■ **Explore the material**:
**A)** In the article on Cboe's record volume, can you restate the stretch from "Impact on revenue" through "for institutional players." and switch "analysts" to "observers"?
**B)** Do these statements agree with the article on Cboe's record volume? Answer yes or no for each and quote the deciding words. (i) Cboe broke out the mix of index and single-stock options in the May tally. (ii) Cboe has already released its earnings for May. (iii) Cboe is the first exchange to push a full daily trading calendar.
**C)** What monthly average daily volume of options contracts did Cboe post in May 2026, according to the article on its record volume?

#### Excerpt to read ####

Cboe Global Markets posted a monthly average daily volume (ADV) of 22 million options contracts in May 2026, the highest in the exchange's history. The record comes as traders increasingly embrace round-the-clock markets and more complex derivative strategies.
What drove the volume
The surge reflects a broader industry push toward 24/7 trading, which lets investors react to news and economic data in real time, even outside traditional U.S. market hours. Cboe has expanded its overnight trading sessions over the past year, and the May numbers suggest that liquidity is following. Options on indexes and single stocks both contributed to the tally, though the exchange didn't break out the mix.
Impact on revenue and market dynamics
Higher transaction volumes mean higher clearing and execution fees for Cboe. While the company hasn't released earnings for May yet, analysts expect a notable bump in its derivatives segment. The record also signals that market participants are using options not just for hedging but for directional bets and income generation — a trend that has been building since the pandemic-era retail boom. For the broader market, deeper options liquidity can reduce bid-ask spreads and make hedging cheaper for institutional players.
What the record means for 24/7 trading
Cboe's May milestone adds weight to the argument that demand for nonstop trading is real, not just a niche. Competing exchanges like Nasdaq and NYSE have also dabbled in after-hours derivatives, but Cboe is the first to push a full daily calendar. The question now is whether the exchange can sustain this pace through the slower summer months and into fall, or if May was an outlier driven by a cluster of macro events like Fed meetings or corporate earnings.

#### Provided information ####

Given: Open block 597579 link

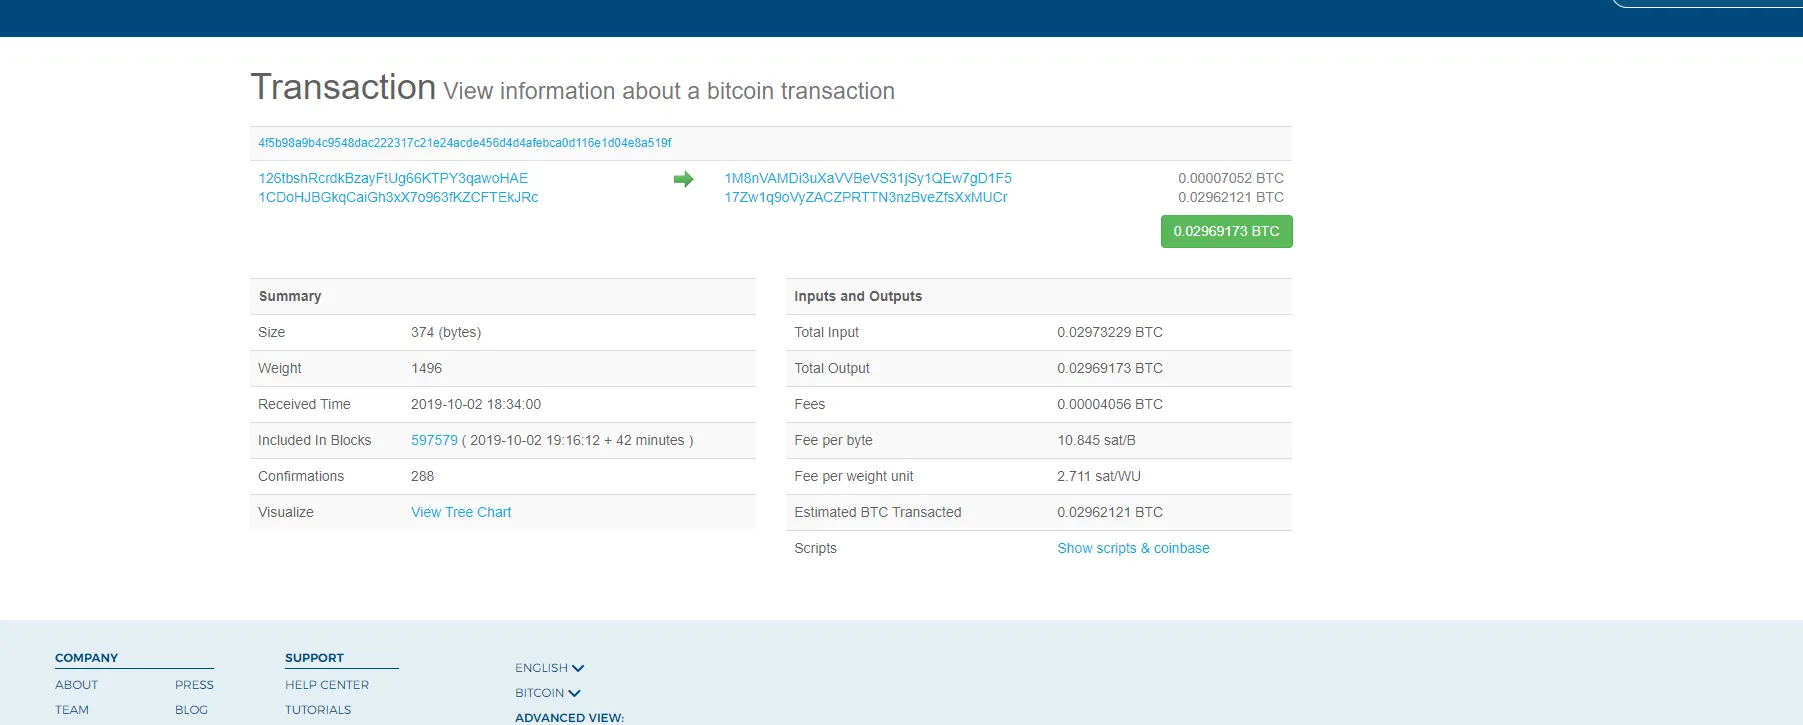Looking at the screenshot, I should (434, 440).

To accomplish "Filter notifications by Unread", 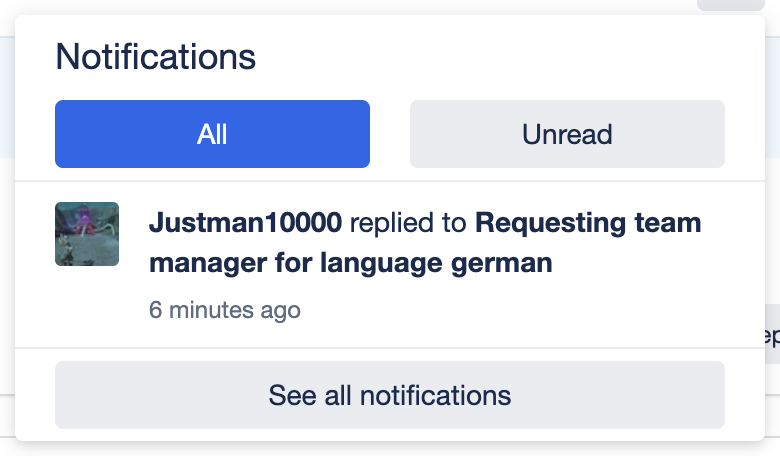I will coord(567,134).
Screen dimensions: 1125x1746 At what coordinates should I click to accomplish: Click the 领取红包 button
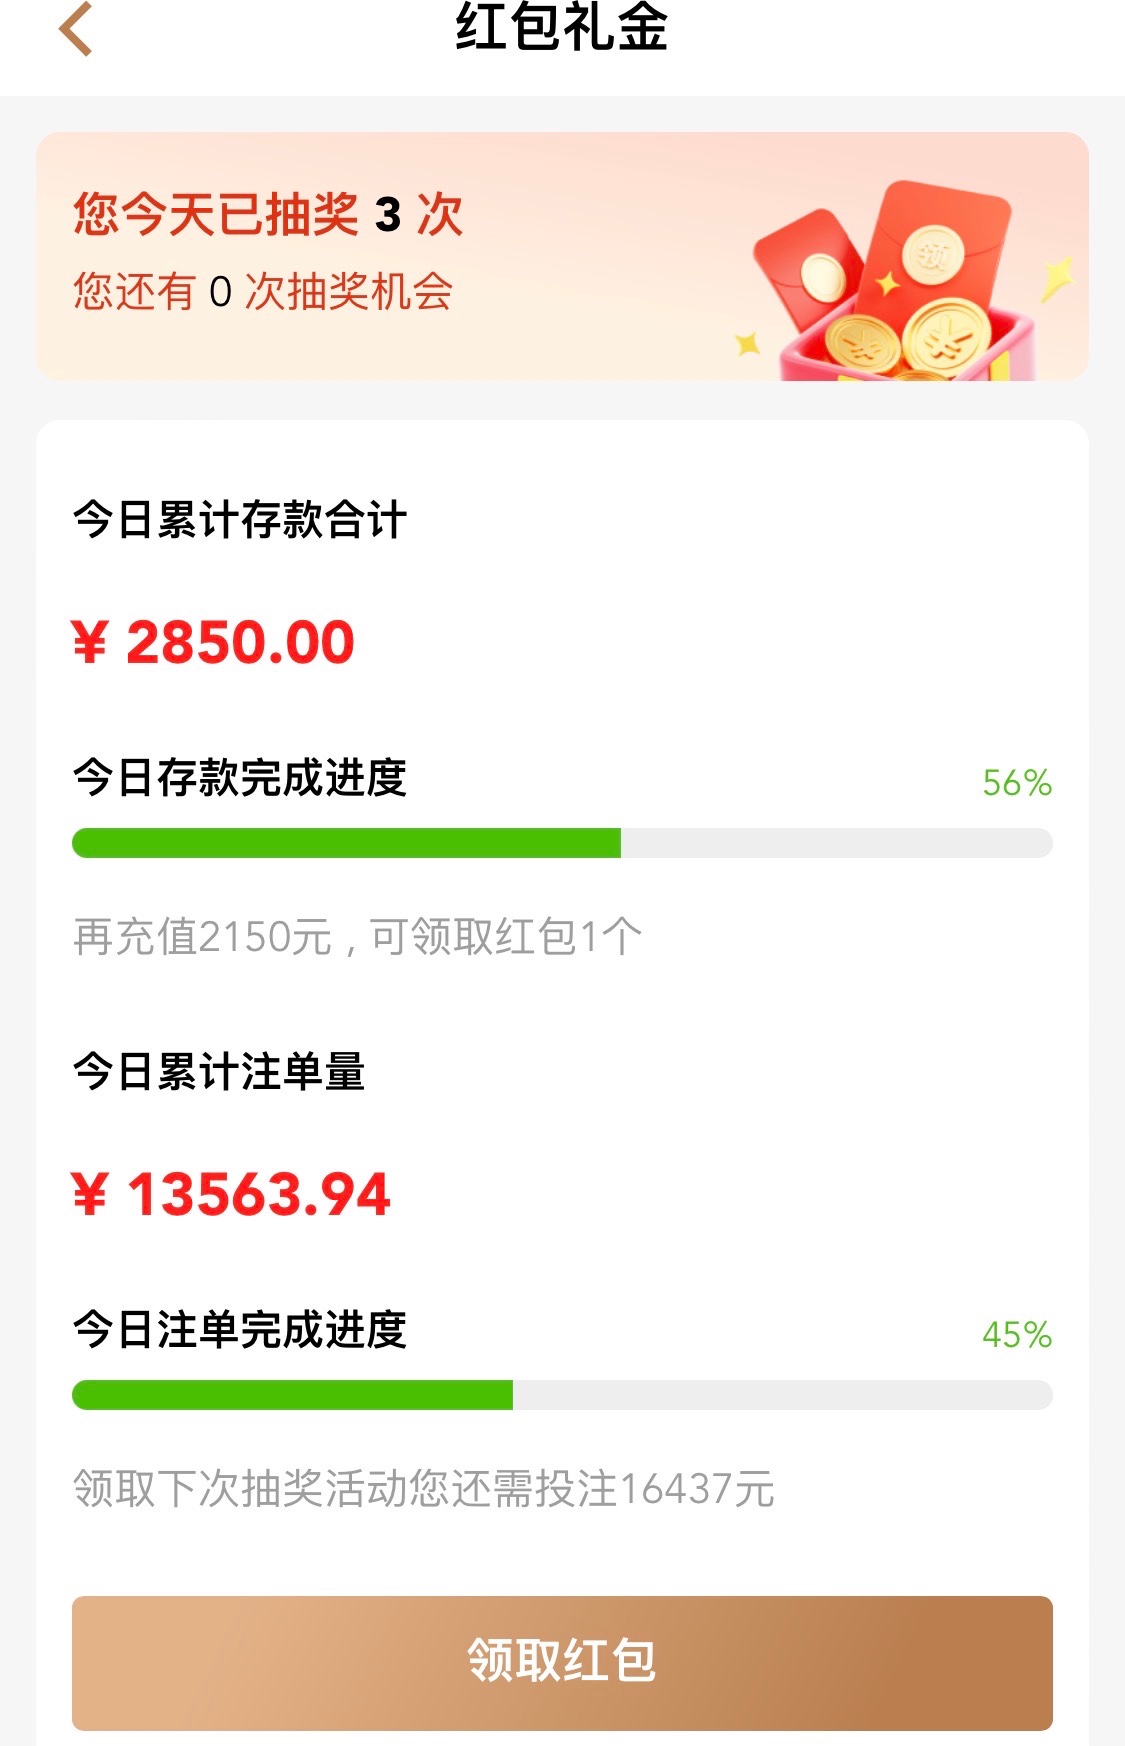point(562,1662)
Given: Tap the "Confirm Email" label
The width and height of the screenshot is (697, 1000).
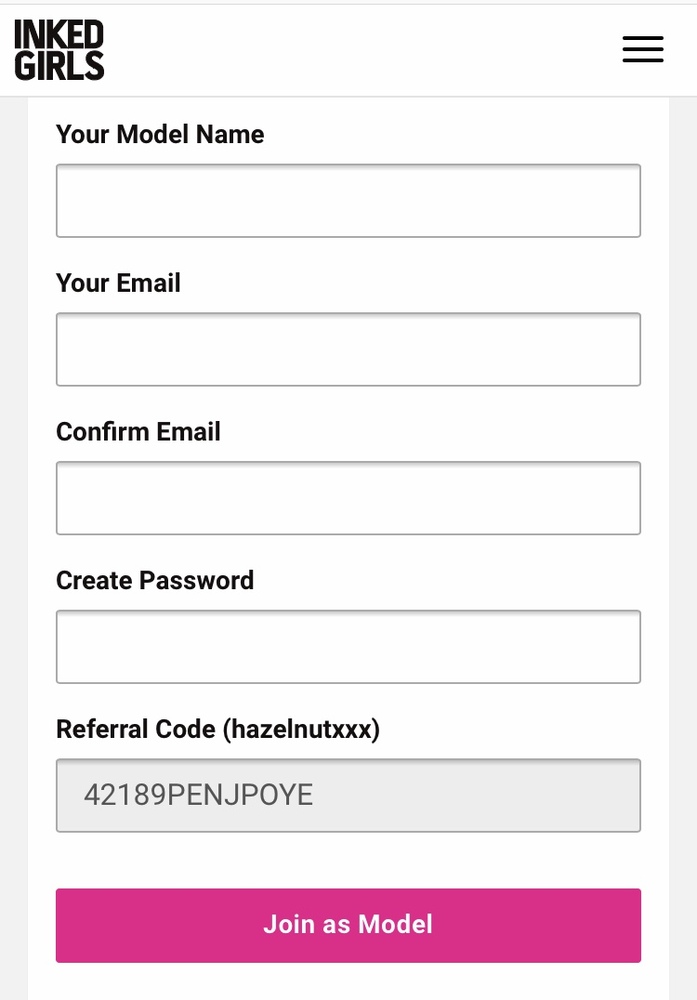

####

■ **Answer list**:
**A)**
Impact on revenue and market dynamics
Higher transaction volumes mean higher clearing and execution fees for Cboe. While the company hasn't released earnings for May yet, observers expect a notable bump in its derivatives segment. The record also signals that market participants are using options not just for hedging but for directional bets and income generation — a trend that has been building since the pandemic-era retail boom. For the broader market, deeper options liquidity can reduce bid-ask spreads and make hedging cheaper for institutional players.

**B)**
(i) No: "though the exchange didn't break out the mix."
(ii) No: "the company hasn't released earnings for May yet"
(iii) Yes: "Cboe is the first to push a full daily calendar"

**C)** 22 million options contracts.